(Stored items)

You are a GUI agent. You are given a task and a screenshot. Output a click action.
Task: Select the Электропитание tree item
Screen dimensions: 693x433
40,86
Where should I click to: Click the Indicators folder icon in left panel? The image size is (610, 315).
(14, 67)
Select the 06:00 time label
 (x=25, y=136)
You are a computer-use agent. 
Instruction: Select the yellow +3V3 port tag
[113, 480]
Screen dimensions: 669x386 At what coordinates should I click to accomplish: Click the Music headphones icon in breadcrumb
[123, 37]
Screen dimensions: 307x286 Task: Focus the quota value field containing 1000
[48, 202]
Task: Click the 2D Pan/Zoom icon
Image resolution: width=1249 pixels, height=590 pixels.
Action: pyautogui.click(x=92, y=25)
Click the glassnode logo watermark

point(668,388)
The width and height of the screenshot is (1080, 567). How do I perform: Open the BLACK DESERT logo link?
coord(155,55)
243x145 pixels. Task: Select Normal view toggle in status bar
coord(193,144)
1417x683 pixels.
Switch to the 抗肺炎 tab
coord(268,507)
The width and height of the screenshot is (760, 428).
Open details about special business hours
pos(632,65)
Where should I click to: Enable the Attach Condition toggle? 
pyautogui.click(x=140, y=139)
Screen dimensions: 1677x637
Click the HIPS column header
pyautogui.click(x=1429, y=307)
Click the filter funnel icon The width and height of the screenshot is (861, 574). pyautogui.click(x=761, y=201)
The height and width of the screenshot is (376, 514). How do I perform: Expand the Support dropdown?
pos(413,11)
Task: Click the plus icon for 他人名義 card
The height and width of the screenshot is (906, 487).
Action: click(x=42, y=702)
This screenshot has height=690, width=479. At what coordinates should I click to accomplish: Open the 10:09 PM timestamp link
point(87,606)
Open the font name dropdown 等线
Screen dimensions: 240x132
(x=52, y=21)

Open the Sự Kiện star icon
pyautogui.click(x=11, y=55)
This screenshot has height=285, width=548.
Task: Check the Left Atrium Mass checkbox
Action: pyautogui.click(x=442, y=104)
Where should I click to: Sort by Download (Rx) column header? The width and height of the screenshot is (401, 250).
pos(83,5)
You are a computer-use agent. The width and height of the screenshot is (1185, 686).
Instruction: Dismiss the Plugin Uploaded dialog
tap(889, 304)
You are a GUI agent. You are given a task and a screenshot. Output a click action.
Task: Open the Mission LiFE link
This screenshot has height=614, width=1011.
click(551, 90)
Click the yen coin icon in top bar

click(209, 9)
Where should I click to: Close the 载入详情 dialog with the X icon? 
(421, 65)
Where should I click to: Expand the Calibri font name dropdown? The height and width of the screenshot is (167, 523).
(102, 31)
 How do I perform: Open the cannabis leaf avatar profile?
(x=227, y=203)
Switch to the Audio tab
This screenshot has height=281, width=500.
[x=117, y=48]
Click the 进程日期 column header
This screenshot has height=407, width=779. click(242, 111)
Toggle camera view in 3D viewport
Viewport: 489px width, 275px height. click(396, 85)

EXERCISE BRIEF: Your response should consist solely of the lines from the one containing "Click the yen coin icon in top bar" to the end of the entries, both ends included, exactly as they appear.

SOLUTION TO THIS PROBLEM:
Click the yen coin icon in top bar

click(209, 9)
Where should I click to: Close the 载入详情 dialog with the X icon? 
(421, 65)
Where should I click to: Expand the Calibri font name dropdown? The height and width of the screenshot is (167, 523).
(102, 31)
 How do I perform: Open the cannabis leaf avatar profile?
(x=227, y=203)
Switch to the Audio tab
This screenshot has height=281, width=500.
[x=117, y=48]
Click the 进程日期 column header
This screenshot has height=407, width=779. click(242, 111)
Toggle camera view in 3D viewport
Viewport: 489px width, 275px height. click(396, 85)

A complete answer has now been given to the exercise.